Our results indicate that C. elegans simply measures the number of bacteria encountered per unit surface when deciding whether to keep exploiting a food patch or to leave it. This result produces an interesting prediction, which in turn provides a stronger test of our hypotheses. Let’s consider a food patch in which two bacterial strains are well mixed. A worm exploring this food patch will be simultaneously exposed to both strains, so any factors such as different cell composition, different cell size or different metabolites, will be perceived near-simultaneously. We don’t know how these stimuli combine in C. elegans’ nervous system, so if they play an important role it would be hard to predict C. elegans’ response to a mixed food patch. As a reference we define a reasonable null model, assuming that the response to a mixed food patch would be an average of the responses to the corresponding pure patches, weighted by their relative proportions in the mixture. Therefore, we define our null model as any result between the weighted arithmetic and geometric means of the responses to each strain separately (Fig. 5a).

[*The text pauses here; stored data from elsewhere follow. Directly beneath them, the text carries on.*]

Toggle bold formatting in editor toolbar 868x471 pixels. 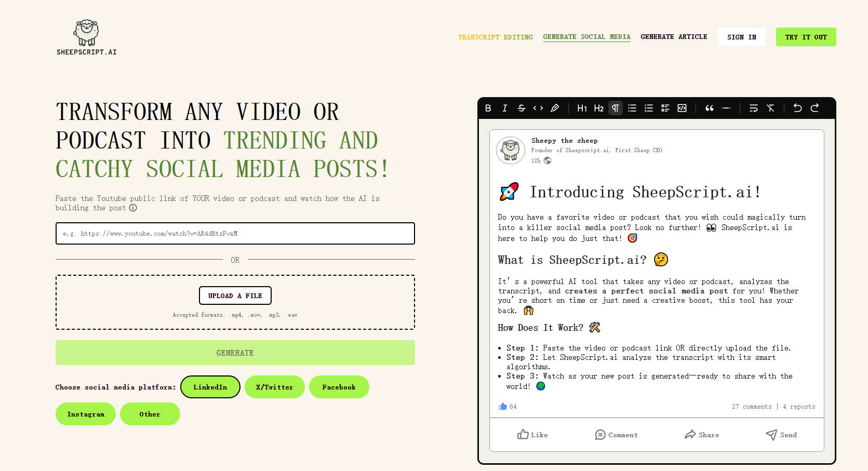click(x=488, y=108)
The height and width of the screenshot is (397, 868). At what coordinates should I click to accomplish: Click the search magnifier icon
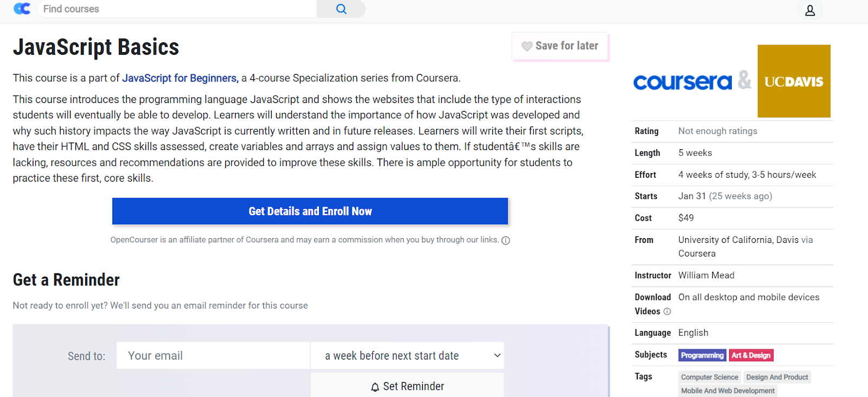(341, 9)
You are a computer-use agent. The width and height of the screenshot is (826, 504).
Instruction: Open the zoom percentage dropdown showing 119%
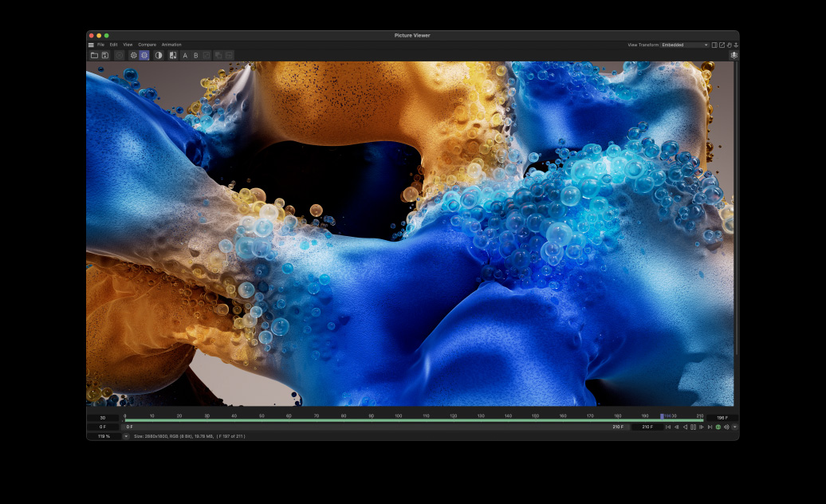(102, 436)
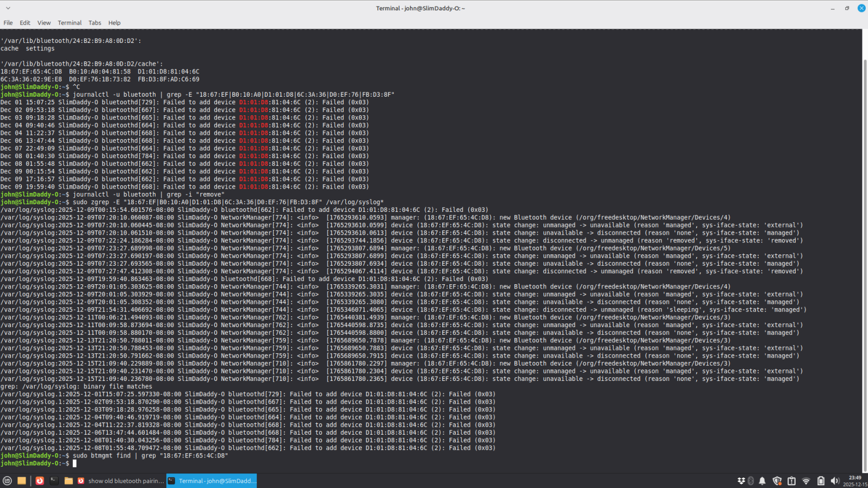Viewport: 868px width, 488px height.
Task: Click the clipboard warning tray icon
Action: pos(792,480)

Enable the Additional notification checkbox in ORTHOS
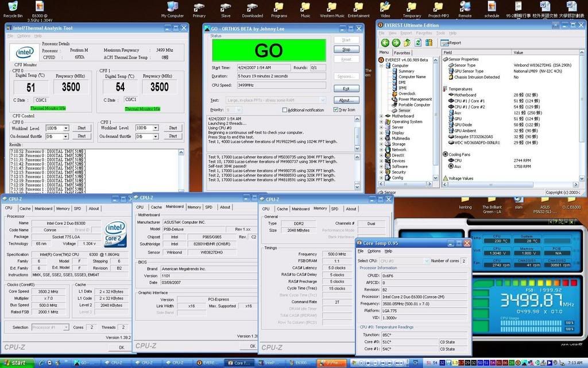(285, 110)
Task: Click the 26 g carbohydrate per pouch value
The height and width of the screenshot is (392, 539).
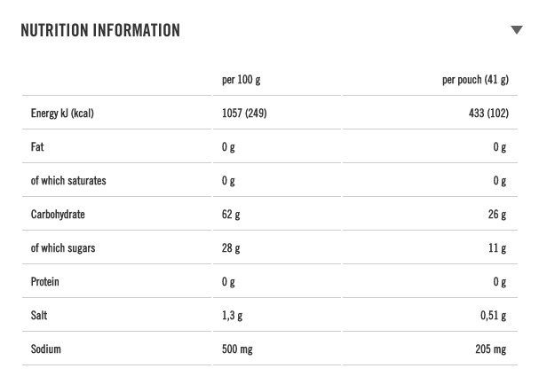Action: coord(497,215)
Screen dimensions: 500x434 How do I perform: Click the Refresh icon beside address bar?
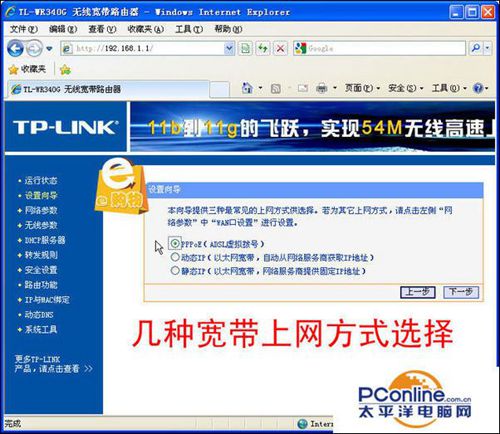pyautogui.click(x=263, y=49)
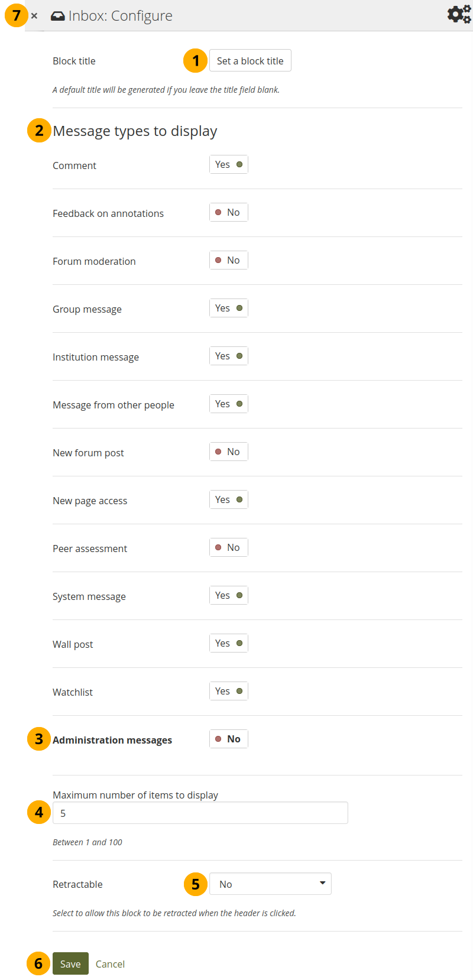This screenshot has width=473, height=980.
Task: Toggle Message from other people switch
Action: tap(229, 404)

a Relative number of worms predicted by the sigmoidal model for patches of DA1885 (dark blue) and CR266 (light blue), as a function of bacterial density (measured in OD). Our experiment took place at OD = 0.5 (black dashed line), where DA1885 is about 10 times more attractive than CR266 (circles). The null model for a 50:50 mixture of both strains goes from the geometric mean to the arithmetic mean of the two pure patches (black errorbar). b Relative number of worms in a food patch, as a function of its effective bacterial density (\({D/D}_{{{\mbox{attract}}}}\)). Circles: Effective density for CR266 and DA1885 at OD = 0.5. Red cross: Effective bacterial density for a 50:50 mixture of CR266 and DA1885 at OD = 0.5 (the effective density of the 50:50 mixture is the arithmetic mean of both effective densities, which in a logarithmic scale is located closer to the highest one). c Experimental scheme: Worms were exposed to 5 food patches with different fractions of CR266 and 1885, always at OD = 0.5. Worms at each patch were counted after 2 h. d Number of worms at each food patch, as a function of the fraction of DA1885 in the food patch. Dots: Experimental results (errorbars show the 95% confidence interval, computed via bootstrapping). Red line: Prediction from the sigmoidal model. Gray patch: Prediction of the null model. See Supplementary Table 1 for sample sizes and Supplementary Data 1 for the data and computer code that generate this figure.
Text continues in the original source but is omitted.